## Excerpted data
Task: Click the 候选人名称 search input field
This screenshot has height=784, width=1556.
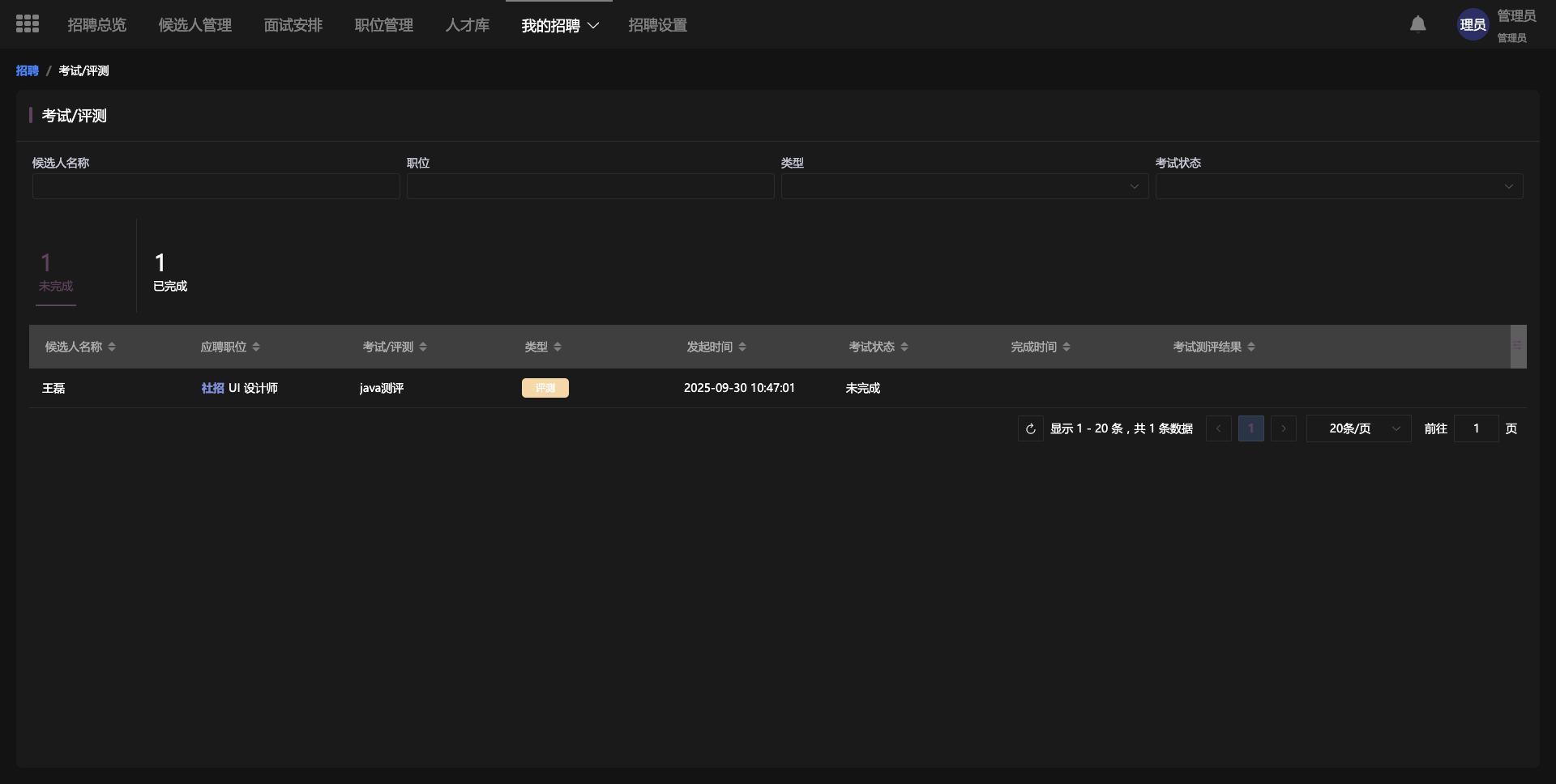Action: coord(216,186)
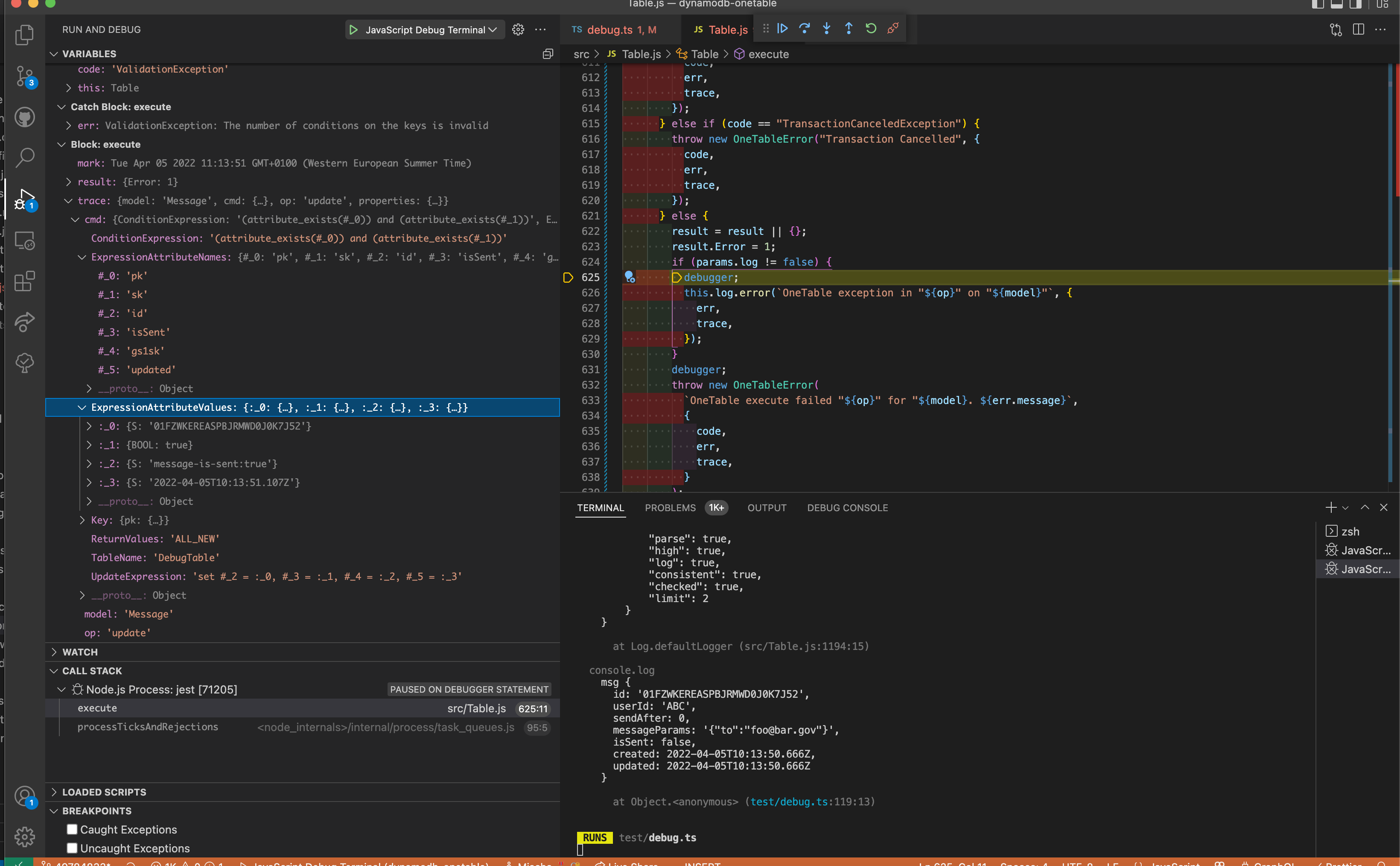
Task: Click the Step Into debug icon
Action: click(826, 29)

## Goal
Could you output every row above word for word, leaving the pictures out?

## Answer to the problem
Task: Click the 候选人名称 search input field
This screenshot has height=784, width=1556.
Action: coord(216,186)
Task: Click the Step Into debug icon
Action: click(826, 29)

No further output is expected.